You don’t hold the Quill so much as rest your hand on it. A sculpted trough on the right or left side, depending on which hand you use for mousing, gently cradles the edge of your palm. You operate the Quill’s two large buttons and single scroll wheel with your middle and index fingers. The upper button works like a standard mouse button and the lower one control-clicks. But unlike many mice and trackballs, the Quill doesn’t ship with software that lets you reprogram its buttons and scroll wheel.
Designed for average- to large-size hands, the Quill may be too bulky and uncomfortable for kids or adults with small hands. While I wasn’t able to verify the vendor’s claim that the Quill can help reduce the risk of injury, I did notice an almost immediate decrease in tension in my forearm, hand, and wrist. If you’re already experiencing pain, the Quill may help relieve your symptoms, but it’s no substitute for professional medical advice and treatment.
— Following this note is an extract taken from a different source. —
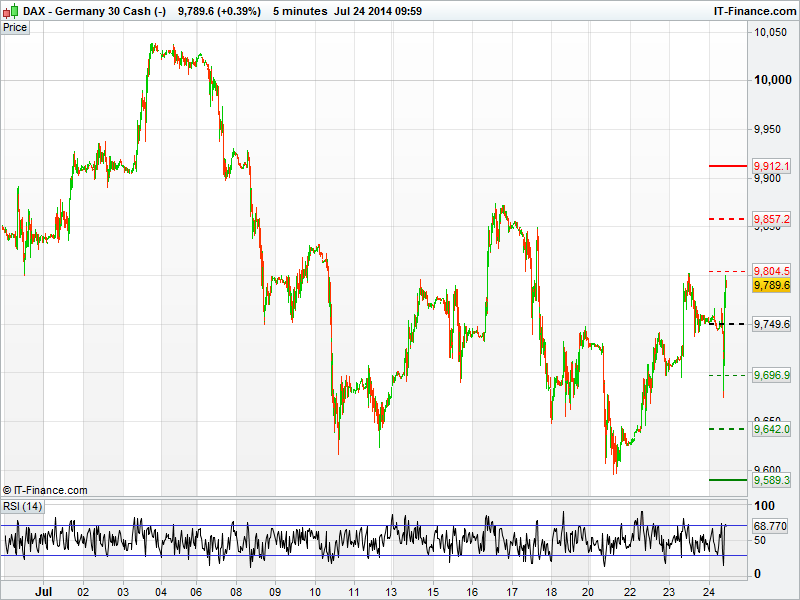Click the Jul month label on the time axis
800x600 pixels.
coord(43,591)
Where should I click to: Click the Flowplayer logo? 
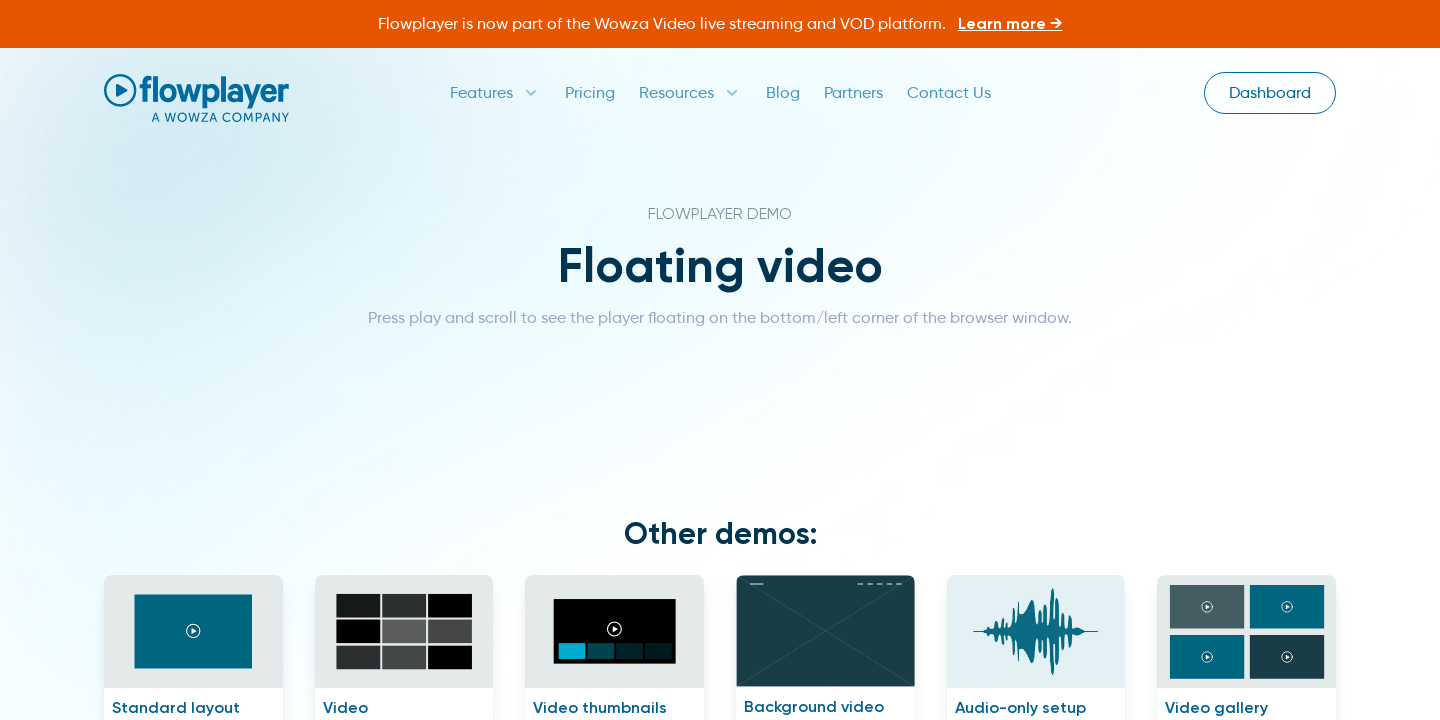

To move the cursor, you glide the Quill across your desktop, as you would a regular mouse; however, because the Quill is larger and heavier than a mouse, simply moving it from side to side requires more effort. And even with the tracking speed at its fastest setting (in the OS X Mouse Preference panel), I occasionally reached the edge of my workspace and had to lift the Quill to reposition it. But the Quill is designed not to be gripped, so it’s more awkward to pick up than a mouse. (Software that lets you fine-tune the Quill’s cursor response would help by reducing the need for repositioning, and Designer Appliances says this software is in the works.) The Quill’s size also prevents you from using it with a standard mouse pad — you must instead place it directly on your desktop. Although the Quill’s optical sensor worked fine on most surfaces, it functioned erratically on a light-colored wood desk that didn’t faze mice from Apple and Microsoft.
Macworld’s Buying Advice
The Quill isn’t the perfect ergonomic solution, but it’s clearly a step in the right direction. If you’re concerned about repetitive strain injury (RSI) and have plenty of desk space, The Quill merits your serious consideration.